**** Text shown ****

Keep Smiling: How To Get Kids to Brush Their Teeth
Parents understand, experts in the field of pediatric dentistry understand…but how do you get kids to understand the importance of brushing their teeth? The topic of pediatric dental care is one that most parents wrestle with from time to time. As children grow and become more independent they often want to start brushing their teeth by themselves. While it’s important to encourage independence, horough brushing and comprehensive oral health care is vital to setting children up for a lifetime of good dental health.
Aside from solid teeth-brushing skills, there are other oral hygiene basics that children need to learn. A combination of brushing, flossing and mouthwash to kill germs and prevent plaque buildup forms a three-prong approach that can help your child for lifelong habits that contribute to the best dental health possible. Similar to any other important skill you want to teach your children, learning to properly brush their teeth and follow other dental care practices is something that requires effort on your part. Incorporate these tips to help you teach your kids to brush their teeth and form other habits that lead to a healthy mouth.

**** Dataset excerpts ****

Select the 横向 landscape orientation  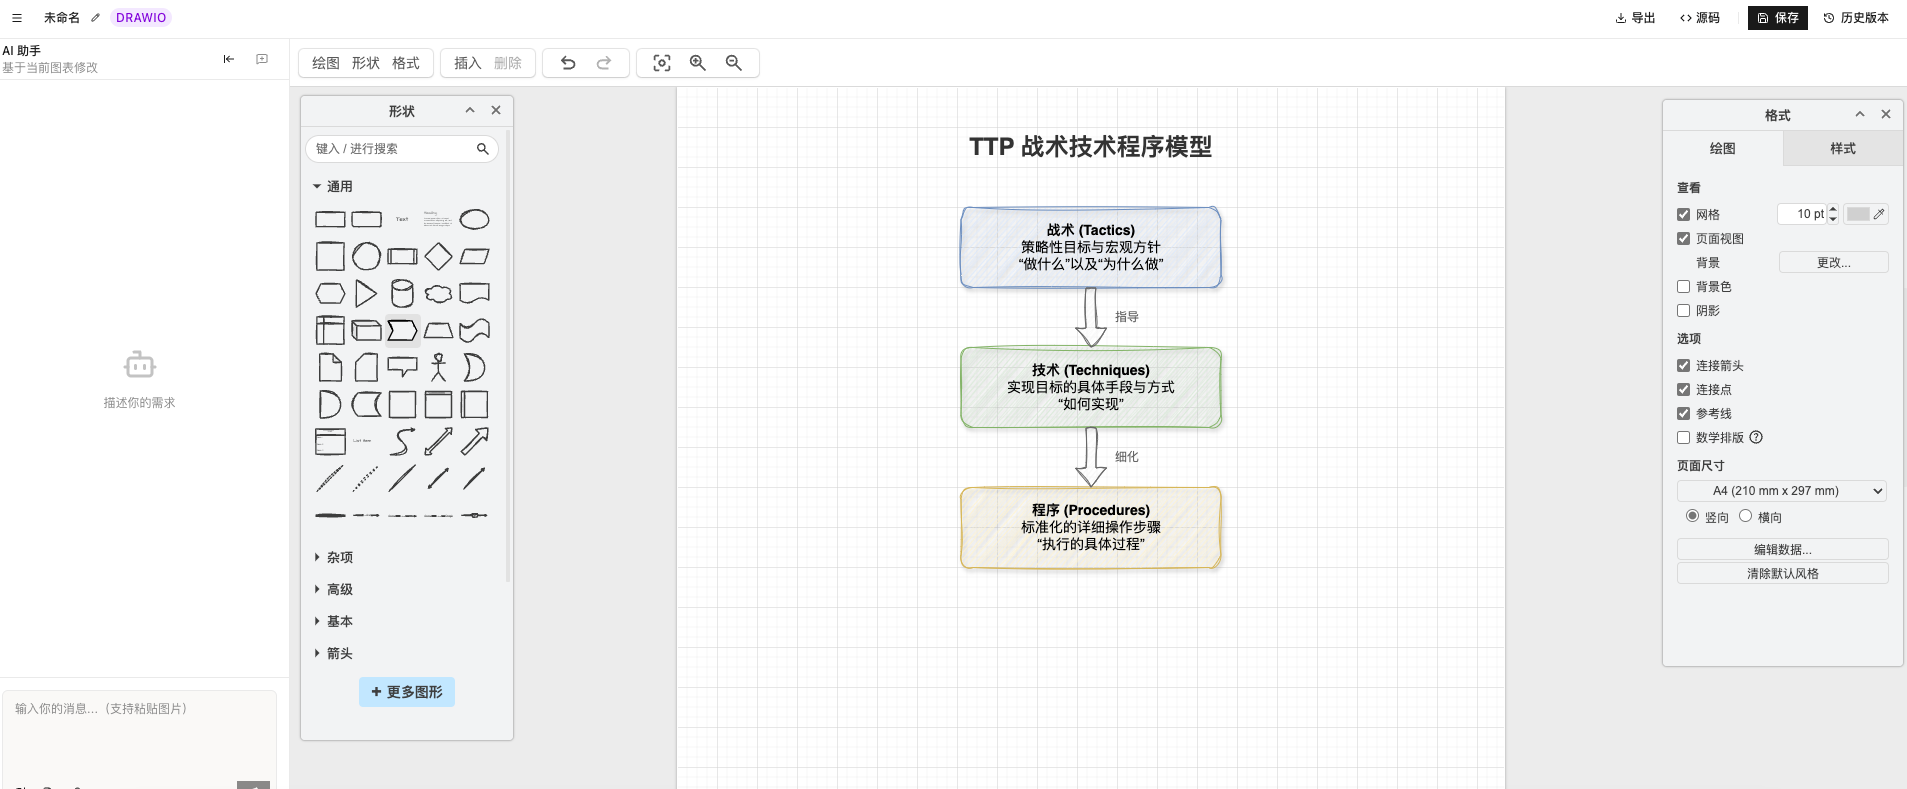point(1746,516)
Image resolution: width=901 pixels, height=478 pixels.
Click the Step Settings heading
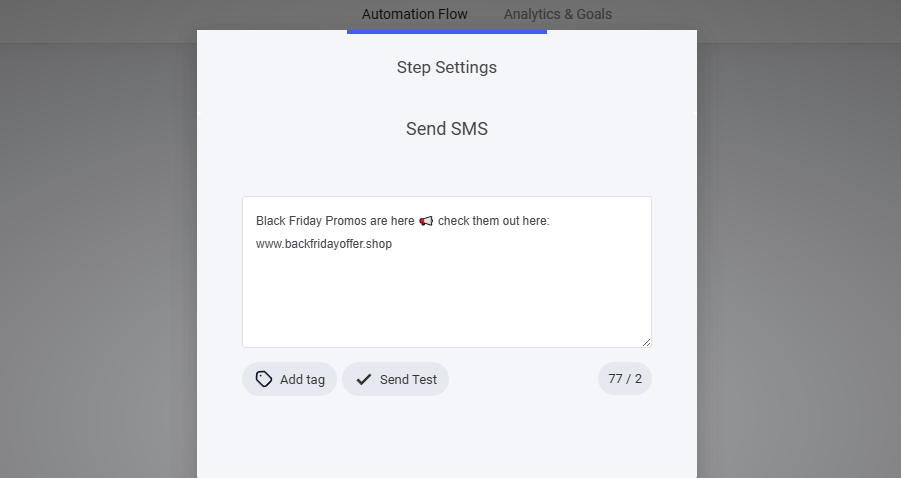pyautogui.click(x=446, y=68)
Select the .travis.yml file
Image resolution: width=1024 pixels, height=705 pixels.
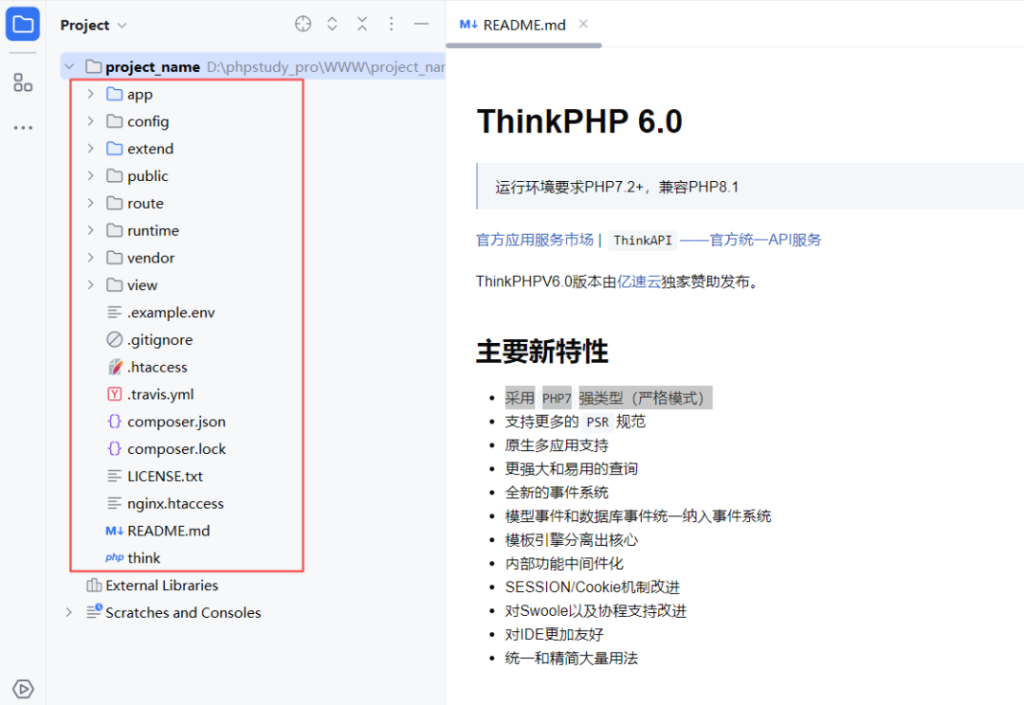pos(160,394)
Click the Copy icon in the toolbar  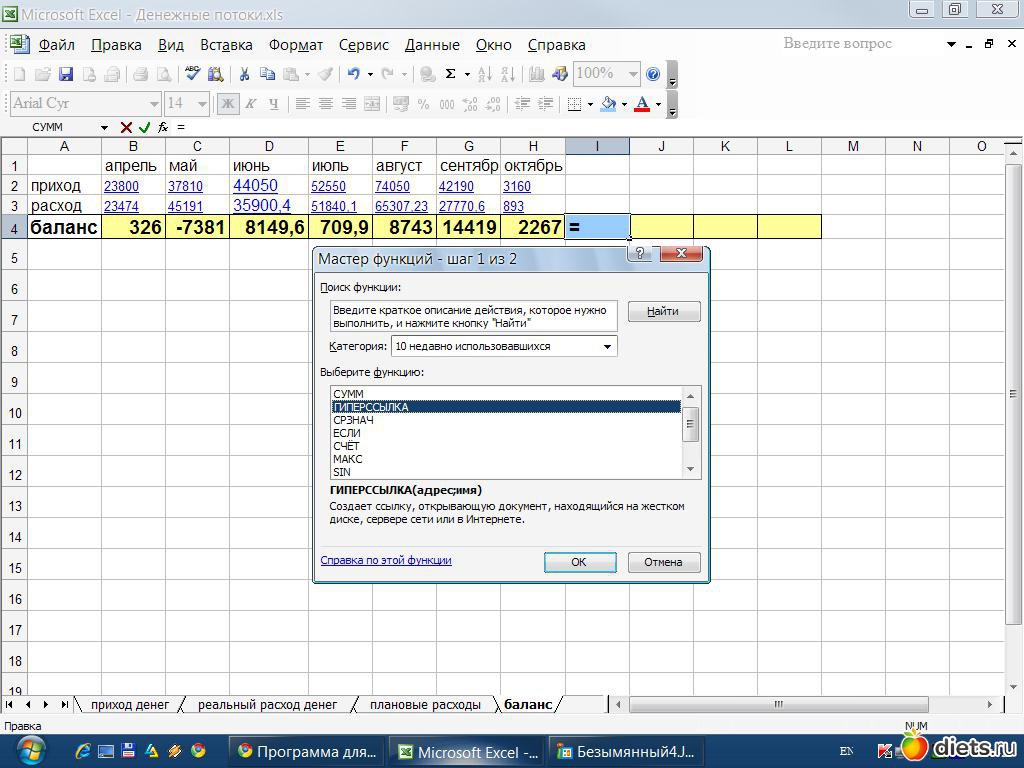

****
**** Dataset excerpts ****

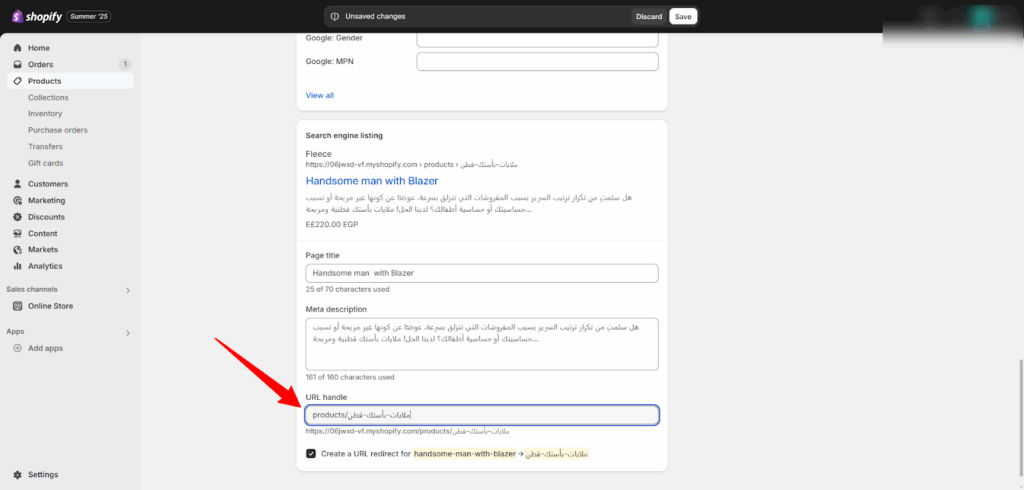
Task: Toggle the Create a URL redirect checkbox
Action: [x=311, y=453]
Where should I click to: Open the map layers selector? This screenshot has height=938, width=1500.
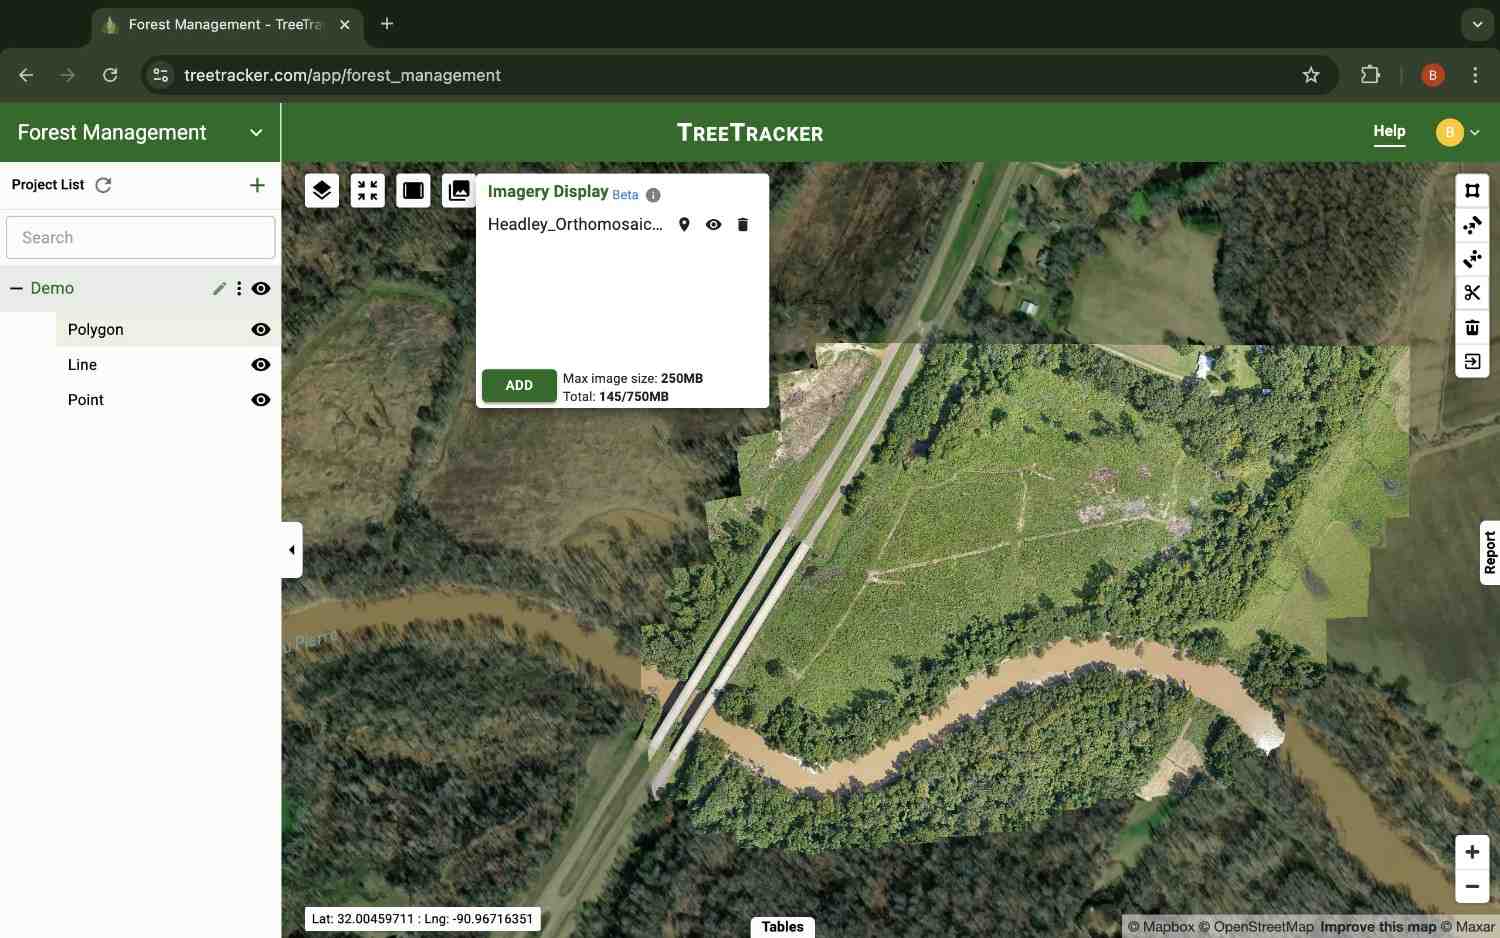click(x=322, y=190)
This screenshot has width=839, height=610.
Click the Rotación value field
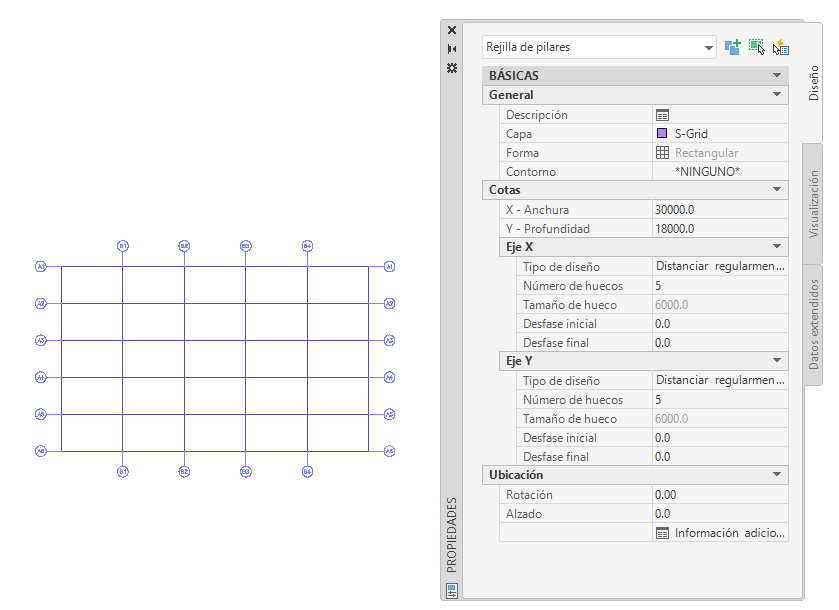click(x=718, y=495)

****
**** Dataset excerpts ****

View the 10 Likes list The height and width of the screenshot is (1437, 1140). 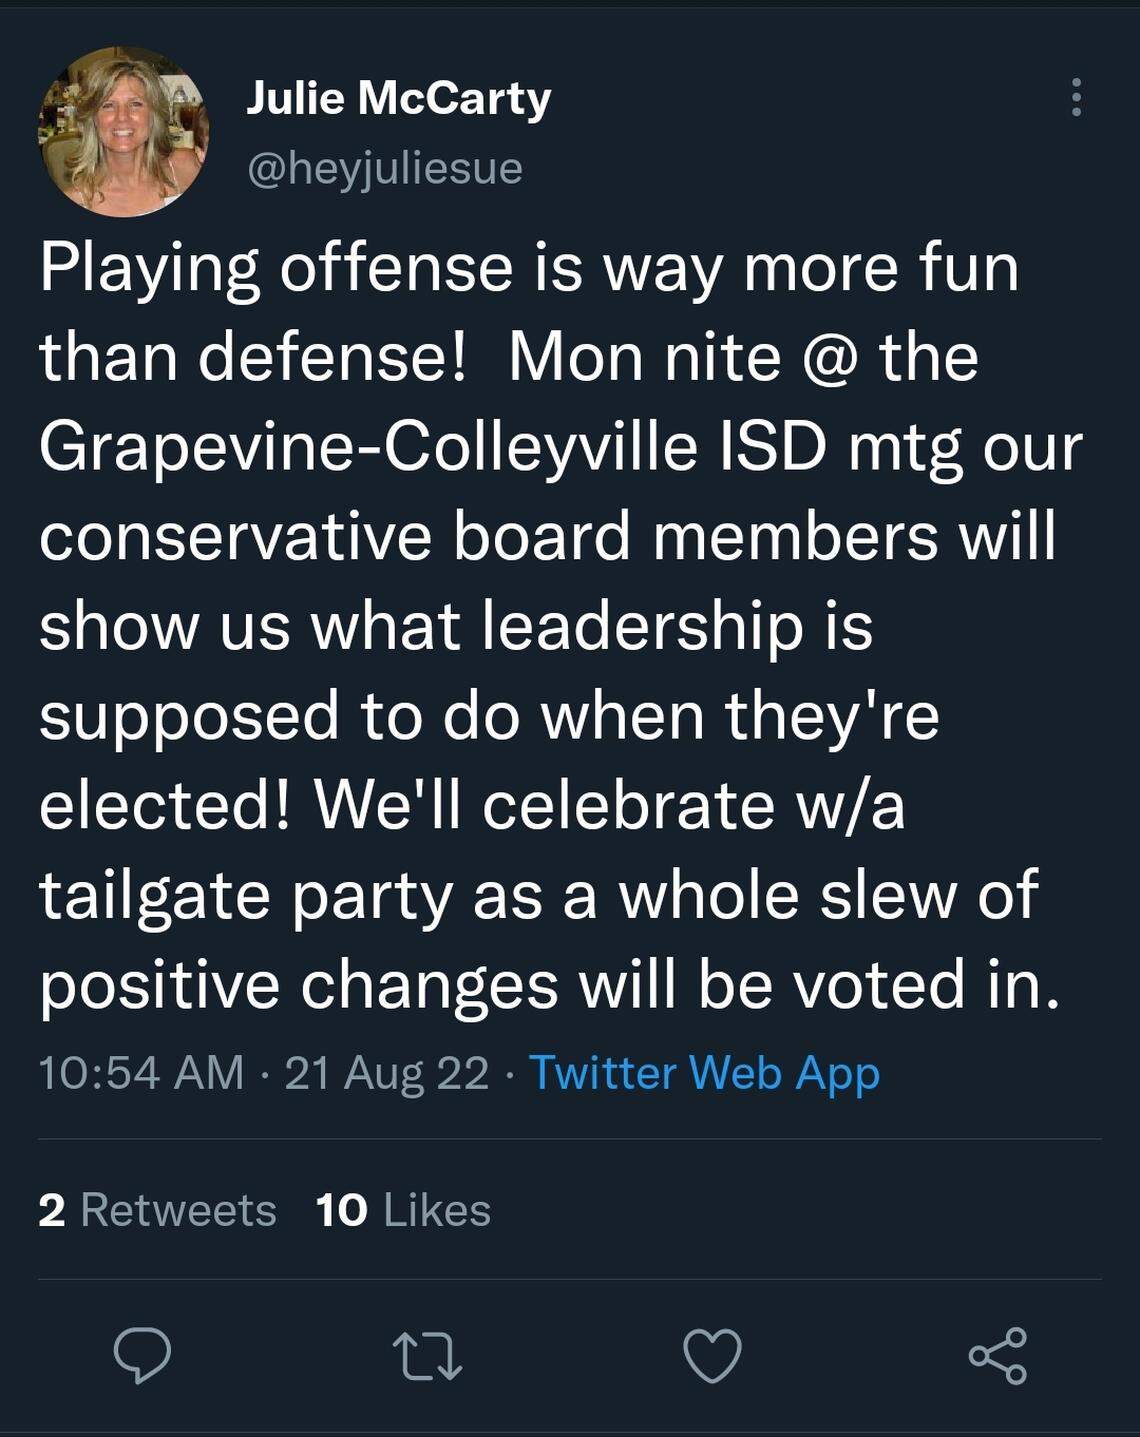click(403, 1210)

****

### [Tasks]
- 1) Rewrite the paragraph beginning "Aside from solid teeth-brushing skills" from the article on getting kids to brush their teeth as a short bulleted list that keeps its main facts.
- 2) Carry on the article on getting kids to brush their teeth, starting after its final sentence.
The listing is separate material from the article on getting kids to brush their teeth.

### [Results in order]
- 1)
- Children need to learn other oral hygiene basics beyond brushing well.
- Brushing, flossing, and mouthwash together kill germs and prevent plaque buildup. This three-prong approach supports lifelong habits for the best possible dental health.
- Like any important skill, proper brushing and other dental care practices take effort from parents to teach.
- The tips offered can help kids learn to brush and form other habits that lead to a healthy mouth.

- 2)
- Get Started Early. Good toothbrushing skills should actually begin before your baby even has teeth. Even before your baby introduced to solids you can start cleaning his or her gums after each feeding by wiping them down with a damp piece of sterile gauze. Doing so keeps the gums clean and healthy, while introducing early dental care to your child. Between the ages of 12 and 18 months, it’s time to start brushing your child’s teeth with a soft-bristled child’s toothbrush. Use water only to gently brush the teeth, making sure to get to the molars in the back of the mouth. Your child is likely to clamp down on the toothbrush and that’s a normal part of the process. Make toothbrushing a relaxing ritual so your baby views it as a positive time with mom or dad.
- Quality Counts. Brushing well is more important than brushing often. Use the Rule of Three to guide your toothbrushing efforts. Help your young child brush his or her teeth at least three times each day for three minutes at a time. When your little one turns three years old, start using a pea-sized amount of toothpaste teach your child to spit it out.
- Make Dental Care Enjoyable. Little children learn best through play. While toothbrushing is serious business, it’s best to keep the time with your child lighthearted and fun. Use an egg timer to time the length of brushing and let your child be the one to start it. Sing favorite songs while helping him or her brush their teeth. Use a mirror so your little ones can watch their own toothbrushing efforts. When boredom starts to set in, add a little excitement by introducing a new toothpaste, toothbrush or making a game of dental care.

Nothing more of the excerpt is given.